### Given information

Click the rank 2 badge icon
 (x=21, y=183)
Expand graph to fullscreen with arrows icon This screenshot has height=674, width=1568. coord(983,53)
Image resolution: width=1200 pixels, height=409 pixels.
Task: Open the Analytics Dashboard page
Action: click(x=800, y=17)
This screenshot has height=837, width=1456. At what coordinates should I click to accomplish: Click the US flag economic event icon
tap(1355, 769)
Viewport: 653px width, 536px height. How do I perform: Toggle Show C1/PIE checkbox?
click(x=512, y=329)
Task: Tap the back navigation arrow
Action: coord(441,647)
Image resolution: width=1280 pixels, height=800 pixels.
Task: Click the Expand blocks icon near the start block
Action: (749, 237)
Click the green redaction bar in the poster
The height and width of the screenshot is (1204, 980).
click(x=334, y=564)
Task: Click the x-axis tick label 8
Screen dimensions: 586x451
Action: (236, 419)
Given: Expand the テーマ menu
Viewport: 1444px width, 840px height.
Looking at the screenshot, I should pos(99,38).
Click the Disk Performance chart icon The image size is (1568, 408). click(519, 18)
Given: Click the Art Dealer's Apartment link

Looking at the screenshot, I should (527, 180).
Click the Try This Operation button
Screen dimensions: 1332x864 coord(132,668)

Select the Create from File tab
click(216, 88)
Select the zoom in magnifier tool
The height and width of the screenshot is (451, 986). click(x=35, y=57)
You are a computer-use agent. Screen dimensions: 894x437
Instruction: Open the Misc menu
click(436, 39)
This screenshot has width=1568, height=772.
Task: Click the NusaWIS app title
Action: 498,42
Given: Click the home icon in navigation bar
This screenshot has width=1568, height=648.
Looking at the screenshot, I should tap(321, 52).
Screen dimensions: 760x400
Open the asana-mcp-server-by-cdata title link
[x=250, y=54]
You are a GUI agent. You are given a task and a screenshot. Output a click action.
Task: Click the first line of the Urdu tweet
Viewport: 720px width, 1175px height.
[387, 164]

######

# [How to complete this task]
Please reproduce the listing word for word, but only from the line that contains "Viewport: 1444px width, 840px height." to its last line, inclusive.

# [Solution to the exercise]
Viewport: 1444px width, 840px height.
Looking at the screenshot, I should pos(99,38).
Click the Disk Performance chart icon The image size is (1568, 408). click(519, 18)
Given: Click the Art Dealer's Apartment link

Looking at the screenshot, I should (527, 180).
Click the Try This Operation button
Screen dimensions: 1332x864 coord(132,668)

Select the Create from File tab
click(216, 88)
Select the zoom in magnifier tool
The height and width of the screenshot is (451, 986). click(x=35, y=57)
You are a computer-use agent. Screen dimensions: 894x437
Instruction: Open the Misc menu
click(436, 39)
This screenshot has width=1568, height=772.
Task: Click the NusaWIS app title
Action: 498,42
Given: Click the home icon in navigation bar
This screenshot has width=1568, height=648.
Looking at the screenshot, I should tap(321, 52).
Screen dimensions: 760x400
Open the asana-mcp-server-by-cdata title link
[x=250, y=54]
You are a GUI agent. You are given a task and a screenshot. Output a click action.
Task: Click the first line of the Urdu tweet
Viewport: 720px width, 1175px height.
[387, 164]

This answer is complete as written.